Copy the items below word for word, starting at the line containing "Open the lookup" and continuing through the final line of the items.

(Records excerpted from a collection)
● ● ● ● ● ● ●

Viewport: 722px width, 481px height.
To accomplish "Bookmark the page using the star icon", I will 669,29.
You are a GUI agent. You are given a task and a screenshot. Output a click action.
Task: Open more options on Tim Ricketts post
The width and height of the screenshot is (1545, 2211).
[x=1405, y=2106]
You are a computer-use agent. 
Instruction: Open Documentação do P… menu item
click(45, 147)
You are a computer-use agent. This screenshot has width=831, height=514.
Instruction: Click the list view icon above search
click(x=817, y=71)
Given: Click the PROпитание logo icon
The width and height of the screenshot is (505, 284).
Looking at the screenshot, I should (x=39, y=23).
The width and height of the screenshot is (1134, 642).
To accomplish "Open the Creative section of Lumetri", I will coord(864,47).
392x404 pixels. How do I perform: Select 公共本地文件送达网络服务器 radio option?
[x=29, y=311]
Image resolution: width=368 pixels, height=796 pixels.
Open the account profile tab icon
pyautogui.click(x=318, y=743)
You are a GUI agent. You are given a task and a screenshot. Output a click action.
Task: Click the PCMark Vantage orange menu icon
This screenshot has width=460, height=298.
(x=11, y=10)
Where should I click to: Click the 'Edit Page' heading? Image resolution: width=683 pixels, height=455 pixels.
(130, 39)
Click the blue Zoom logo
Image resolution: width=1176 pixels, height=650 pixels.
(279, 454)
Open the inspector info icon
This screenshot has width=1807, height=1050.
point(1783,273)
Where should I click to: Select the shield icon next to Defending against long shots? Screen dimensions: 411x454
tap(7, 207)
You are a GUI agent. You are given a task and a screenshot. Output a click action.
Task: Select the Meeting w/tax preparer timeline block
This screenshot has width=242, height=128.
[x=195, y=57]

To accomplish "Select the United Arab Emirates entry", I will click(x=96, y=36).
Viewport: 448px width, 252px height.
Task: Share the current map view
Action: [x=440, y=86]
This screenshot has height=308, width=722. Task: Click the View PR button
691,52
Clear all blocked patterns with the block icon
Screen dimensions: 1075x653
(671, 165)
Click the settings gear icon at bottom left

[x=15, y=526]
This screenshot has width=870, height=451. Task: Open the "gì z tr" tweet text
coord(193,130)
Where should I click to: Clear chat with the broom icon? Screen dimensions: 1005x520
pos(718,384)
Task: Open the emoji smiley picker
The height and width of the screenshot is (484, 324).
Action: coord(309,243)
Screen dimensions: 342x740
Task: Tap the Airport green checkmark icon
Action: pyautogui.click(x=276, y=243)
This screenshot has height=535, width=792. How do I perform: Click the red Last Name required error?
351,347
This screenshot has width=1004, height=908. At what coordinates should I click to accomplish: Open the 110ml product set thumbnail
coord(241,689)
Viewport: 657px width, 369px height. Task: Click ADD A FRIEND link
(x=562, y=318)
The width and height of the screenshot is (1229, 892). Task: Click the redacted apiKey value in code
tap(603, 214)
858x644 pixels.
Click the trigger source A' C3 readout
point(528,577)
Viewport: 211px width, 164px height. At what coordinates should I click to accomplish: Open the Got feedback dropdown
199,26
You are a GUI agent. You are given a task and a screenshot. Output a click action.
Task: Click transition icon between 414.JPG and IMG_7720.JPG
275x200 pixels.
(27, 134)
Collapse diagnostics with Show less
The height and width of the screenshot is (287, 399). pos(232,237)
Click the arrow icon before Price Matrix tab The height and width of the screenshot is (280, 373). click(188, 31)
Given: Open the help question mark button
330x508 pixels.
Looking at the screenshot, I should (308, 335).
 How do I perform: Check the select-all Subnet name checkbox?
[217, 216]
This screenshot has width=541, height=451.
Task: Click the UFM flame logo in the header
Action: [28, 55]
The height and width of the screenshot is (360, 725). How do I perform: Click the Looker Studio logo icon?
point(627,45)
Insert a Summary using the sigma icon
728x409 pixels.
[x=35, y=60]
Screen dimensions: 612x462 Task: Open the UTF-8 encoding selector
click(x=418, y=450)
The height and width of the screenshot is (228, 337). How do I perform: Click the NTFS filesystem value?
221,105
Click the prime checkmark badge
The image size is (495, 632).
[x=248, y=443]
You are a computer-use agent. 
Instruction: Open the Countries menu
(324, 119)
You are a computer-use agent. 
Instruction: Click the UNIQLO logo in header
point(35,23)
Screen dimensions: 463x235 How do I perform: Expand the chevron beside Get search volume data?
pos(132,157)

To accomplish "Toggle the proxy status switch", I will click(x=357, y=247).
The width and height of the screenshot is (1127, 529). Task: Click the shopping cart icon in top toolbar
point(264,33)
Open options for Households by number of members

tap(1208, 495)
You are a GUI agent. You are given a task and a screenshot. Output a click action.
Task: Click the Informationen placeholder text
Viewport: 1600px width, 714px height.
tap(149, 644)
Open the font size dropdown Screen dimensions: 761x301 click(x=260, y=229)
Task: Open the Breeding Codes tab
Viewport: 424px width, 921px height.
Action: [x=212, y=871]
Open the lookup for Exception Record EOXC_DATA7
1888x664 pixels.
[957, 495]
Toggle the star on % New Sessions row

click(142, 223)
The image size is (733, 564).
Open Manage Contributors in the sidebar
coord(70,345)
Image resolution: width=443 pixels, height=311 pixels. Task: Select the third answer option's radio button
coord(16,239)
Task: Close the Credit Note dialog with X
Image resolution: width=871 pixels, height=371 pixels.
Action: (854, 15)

● ● ● ● ● ● ●

# [WRITTEN RESPONSE]
Open the lookup for Exception Record EOXC_DATA7
1888x664 pixels.
[957, 495]
Toggle the star on % New Sessions row

click(142, 223)
The image size is (733, 564).
Open Manage Contributors in the sidebar
coord(70,345)
Image resolution: width=443 pixels, height=311 pixels. Task: Select the third answer option's radio button
coord(16,239)
Task: Close the Credit Note dialog with X
Image resolution: width=871 pixels, height=371 pixels.
Action: (854, 15)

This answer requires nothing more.